What you are asked to do = Restate word for word the entries below, starting with the line with "Friends & Enemies & Frenemies (86, 1733)" and continuing through the line with "[The Emily Michelle Project] (325, 1199)". Include both of those lines and no others.

════════════════

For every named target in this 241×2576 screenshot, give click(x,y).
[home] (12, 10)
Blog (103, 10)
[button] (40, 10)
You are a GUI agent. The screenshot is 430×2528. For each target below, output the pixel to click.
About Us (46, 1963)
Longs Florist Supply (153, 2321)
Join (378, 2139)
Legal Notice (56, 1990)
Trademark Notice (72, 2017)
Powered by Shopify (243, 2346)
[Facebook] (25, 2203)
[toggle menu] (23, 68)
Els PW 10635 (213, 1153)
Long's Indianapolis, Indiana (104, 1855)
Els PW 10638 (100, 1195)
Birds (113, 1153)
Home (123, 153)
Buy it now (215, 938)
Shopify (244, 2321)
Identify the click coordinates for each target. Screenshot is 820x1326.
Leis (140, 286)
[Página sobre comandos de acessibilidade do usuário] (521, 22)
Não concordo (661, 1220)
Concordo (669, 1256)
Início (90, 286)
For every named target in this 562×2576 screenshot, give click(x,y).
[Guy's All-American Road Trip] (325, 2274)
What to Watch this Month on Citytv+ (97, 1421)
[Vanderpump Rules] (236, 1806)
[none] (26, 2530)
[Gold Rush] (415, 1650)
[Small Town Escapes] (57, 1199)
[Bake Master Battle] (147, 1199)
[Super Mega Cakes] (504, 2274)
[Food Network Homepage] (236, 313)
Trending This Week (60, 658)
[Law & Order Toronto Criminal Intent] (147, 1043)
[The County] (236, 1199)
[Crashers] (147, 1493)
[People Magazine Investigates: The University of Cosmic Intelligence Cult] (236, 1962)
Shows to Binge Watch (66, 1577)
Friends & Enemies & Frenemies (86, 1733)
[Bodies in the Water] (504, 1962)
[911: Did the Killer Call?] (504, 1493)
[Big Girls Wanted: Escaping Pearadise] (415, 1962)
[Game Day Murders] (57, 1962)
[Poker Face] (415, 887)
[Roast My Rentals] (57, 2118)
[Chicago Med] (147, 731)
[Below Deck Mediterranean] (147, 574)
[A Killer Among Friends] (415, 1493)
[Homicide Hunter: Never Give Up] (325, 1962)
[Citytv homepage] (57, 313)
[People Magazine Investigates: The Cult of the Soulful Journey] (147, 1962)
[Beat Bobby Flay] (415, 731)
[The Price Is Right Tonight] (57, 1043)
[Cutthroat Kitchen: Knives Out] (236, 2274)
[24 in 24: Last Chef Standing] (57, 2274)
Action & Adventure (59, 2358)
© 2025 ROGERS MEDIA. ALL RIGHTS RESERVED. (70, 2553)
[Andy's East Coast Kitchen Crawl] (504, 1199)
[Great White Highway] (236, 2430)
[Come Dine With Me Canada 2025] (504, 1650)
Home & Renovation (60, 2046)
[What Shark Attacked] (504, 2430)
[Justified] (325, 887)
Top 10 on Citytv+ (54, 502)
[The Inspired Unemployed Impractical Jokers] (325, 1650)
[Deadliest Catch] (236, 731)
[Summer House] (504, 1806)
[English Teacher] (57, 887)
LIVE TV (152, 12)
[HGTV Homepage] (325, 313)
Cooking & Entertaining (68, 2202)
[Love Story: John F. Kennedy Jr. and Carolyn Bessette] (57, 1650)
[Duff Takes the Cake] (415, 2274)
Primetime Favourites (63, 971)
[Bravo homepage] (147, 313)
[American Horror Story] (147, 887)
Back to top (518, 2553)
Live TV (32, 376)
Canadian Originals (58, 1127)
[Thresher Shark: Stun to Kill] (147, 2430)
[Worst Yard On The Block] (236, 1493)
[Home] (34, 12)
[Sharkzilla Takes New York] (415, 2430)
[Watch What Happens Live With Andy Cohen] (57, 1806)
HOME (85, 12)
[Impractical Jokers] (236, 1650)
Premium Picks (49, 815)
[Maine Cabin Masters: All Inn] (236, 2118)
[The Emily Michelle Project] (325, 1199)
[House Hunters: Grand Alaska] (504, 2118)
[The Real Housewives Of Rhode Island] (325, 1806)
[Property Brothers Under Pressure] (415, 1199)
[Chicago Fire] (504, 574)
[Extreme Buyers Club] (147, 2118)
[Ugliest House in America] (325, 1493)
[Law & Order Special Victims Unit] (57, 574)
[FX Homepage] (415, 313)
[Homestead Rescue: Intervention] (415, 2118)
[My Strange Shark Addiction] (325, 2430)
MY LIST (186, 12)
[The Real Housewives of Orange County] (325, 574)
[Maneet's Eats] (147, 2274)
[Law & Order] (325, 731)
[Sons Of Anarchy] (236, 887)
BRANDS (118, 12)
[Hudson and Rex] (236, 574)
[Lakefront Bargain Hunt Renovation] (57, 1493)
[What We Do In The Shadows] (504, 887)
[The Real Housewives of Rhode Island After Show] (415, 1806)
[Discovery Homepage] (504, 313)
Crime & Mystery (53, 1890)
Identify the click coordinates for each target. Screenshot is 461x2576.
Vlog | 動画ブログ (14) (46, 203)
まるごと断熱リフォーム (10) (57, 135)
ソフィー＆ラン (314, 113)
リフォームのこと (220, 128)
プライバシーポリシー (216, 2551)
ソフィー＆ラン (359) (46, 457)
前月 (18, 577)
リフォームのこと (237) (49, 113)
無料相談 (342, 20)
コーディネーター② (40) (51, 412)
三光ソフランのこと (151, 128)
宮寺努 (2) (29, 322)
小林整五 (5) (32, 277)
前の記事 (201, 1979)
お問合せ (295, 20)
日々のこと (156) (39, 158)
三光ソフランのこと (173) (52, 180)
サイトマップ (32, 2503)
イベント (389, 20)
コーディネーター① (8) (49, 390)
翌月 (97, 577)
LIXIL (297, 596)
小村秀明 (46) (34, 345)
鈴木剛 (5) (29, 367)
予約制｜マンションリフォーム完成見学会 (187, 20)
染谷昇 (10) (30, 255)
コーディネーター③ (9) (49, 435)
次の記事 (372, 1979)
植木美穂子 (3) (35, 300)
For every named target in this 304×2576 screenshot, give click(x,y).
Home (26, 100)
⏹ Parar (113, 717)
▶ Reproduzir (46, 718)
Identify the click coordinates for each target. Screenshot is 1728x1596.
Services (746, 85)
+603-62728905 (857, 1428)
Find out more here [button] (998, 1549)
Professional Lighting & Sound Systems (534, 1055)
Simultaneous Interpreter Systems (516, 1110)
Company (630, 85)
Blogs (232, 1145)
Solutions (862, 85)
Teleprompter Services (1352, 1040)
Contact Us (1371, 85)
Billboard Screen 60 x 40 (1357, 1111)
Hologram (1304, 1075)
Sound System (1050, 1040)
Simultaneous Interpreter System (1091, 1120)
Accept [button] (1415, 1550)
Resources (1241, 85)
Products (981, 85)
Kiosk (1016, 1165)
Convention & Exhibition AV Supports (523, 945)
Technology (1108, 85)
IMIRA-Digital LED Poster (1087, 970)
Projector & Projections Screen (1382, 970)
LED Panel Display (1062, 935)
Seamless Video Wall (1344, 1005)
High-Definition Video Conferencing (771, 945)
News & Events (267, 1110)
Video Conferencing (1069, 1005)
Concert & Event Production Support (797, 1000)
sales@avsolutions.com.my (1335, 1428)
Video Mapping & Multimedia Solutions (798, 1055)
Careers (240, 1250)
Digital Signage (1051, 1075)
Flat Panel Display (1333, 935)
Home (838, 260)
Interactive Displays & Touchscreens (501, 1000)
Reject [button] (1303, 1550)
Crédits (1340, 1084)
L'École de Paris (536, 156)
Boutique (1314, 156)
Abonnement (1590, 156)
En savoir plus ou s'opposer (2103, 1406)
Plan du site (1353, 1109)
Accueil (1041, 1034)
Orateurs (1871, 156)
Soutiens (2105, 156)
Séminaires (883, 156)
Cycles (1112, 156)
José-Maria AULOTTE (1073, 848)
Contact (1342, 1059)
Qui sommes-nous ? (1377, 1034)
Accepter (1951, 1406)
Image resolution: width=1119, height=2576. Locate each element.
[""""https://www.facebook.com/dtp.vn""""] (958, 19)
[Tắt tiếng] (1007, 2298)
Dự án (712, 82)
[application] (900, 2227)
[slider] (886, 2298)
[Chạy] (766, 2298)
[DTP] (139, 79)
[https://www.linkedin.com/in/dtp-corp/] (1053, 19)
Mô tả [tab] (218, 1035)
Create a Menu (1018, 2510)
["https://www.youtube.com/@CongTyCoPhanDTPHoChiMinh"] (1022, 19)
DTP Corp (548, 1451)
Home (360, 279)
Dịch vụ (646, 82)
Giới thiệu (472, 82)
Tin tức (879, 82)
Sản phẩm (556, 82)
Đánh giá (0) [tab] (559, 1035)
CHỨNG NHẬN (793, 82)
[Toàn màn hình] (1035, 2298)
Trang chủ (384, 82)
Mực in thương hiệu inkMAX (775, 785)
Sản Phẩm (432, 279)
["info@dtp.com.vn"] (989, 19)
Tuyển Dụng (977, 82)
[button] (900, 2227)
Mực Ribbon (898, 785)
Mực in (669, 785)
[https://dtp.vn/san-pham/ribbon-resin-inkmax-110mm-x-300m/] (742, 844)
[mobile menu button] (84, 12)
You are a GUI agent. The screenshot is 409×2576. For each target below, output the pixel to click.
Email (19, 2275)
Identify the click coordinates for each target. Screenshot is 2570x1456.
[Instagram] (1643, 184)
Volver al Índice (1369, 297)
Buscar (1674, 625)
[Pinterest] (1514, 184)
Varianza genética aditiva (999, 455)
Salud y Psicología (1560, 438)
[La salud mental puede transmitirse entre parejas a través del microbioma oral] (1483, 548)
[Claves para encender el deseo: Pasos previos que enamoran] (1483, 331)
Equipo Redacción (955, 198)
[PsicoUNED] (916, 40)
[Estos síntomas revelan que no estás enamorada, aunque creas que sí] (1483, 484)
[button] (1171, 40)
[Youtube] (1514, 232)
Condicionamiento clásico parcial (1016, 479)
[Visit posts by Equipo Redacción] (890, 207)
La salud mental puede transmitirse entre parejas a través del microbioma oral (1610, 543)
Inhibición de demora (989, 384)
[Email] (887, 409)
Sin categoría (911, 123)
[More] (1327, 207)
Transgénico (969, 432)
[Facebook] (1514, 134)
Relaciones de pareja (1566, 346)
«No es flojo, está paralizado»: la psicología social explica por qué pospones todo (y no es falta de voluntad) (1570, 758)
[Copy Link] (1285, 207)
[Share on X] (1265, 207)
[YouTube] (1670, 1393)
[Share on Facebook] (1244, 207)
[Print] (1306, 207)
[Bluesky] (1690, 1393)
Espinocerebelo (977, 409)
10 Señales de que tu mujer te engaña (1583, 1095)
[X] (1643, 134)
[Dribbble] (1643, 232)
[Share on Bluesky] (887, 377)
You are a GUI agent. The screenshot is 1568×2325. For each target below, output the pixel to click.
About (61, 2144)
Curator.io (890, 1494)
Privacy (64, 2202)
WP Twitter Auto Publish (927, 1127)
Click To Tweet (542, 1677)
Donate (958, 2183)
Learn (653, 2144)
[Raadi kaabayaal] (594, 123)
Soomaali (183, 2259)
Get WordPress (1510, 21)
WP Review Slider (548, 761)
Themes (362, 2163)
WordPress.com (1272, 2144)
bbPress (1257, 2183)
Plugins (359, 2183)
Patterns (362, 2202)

════════════════

The answer =
Friends & Enemies & Frenemies (86, 1733)
[Bodies in the Water] (504, 1962)
[911: Did the Killer Call?] (504, 1493)
[Big Girls Wanted: Escaping Pearadise] (415, 1962)
[Game Day Murders] (57, 1962)
[Poker Face] (415, 887)
[Roast My Rentals] (57, 2118)
[Chicago Med] (147, 731)
[Below Deck Mediterranean] (147, 574)
[A Killer Among Friends] (415, 1493)
[Homicide Hunter: Never Give Up] (325, 1962)
[Citytv homepage] (57, 313)
[People Magazine Investigates: The Cult of the Soulful Journey] (147, 1962)
[Beat Bobby Flay] (415, 731)
[The Price Is Right Tonight] (57, 1043)
[Cutthroat Kitchen: Knives Out] (236, 2274)
[24 in 24: Last Chef Standing] (57, 2274)
Action & Adventure (59, 2358)
© 2025 ROGERS MEDIA. ALL RIGHTS RESERVED. (70, 2553)
[Andy's East Coast Kitchen Crawl] (504, 1199)
[Great White Highway] (236, 2430)
[Come Dine With Me Canada 2025] (504, 1650)
Home & Renovation (60, 2046)
[What Shark Attacked] (504, 2430)
[Justified] (325, 887)
Top 10 on Citytv+ (54, 502)
[The Inspired Unemployed Impractical Jokers] (325, 1650)
[Deadliest Catch] (236, 731)
[Summer House] (504, 1806)
[English Teacher] (57, 887)
LIVE TV (152, 12)
[HGTV Homepage] (325, 313)
Cooking & Entertaining (68, 2202)
[Love Story: John F. Kennedy Jr. and Carolyn Bessette] (57, 1650)
[Duff Takes the Cake] (415, 2274)
Primetime Favourites (63, 971)
[Bravo homepage] (147, 313)
[American Horror Story] (147, 887)
Back to top (518, 2553)
Live TV (32, 376)
Canadian Originals (58, 1127)
[Thresher Shark: Stun to Kill] (147, 2430)
[Worst Yard On The Block] (236, 1493)
[Home] (34, 12)
[Sharkzilla Takes New York] (415, 2430)
[Watch What Happens Live With Andy Cohen] (57, 1806)
HOME (85, 12)
[Impractical Jokers] (236, 1650)
Premium Picks (49, 815)
[Maine Cabin Masters: All Inn] (236, 2118)
[The Emily Michelle Project] (325, 1199)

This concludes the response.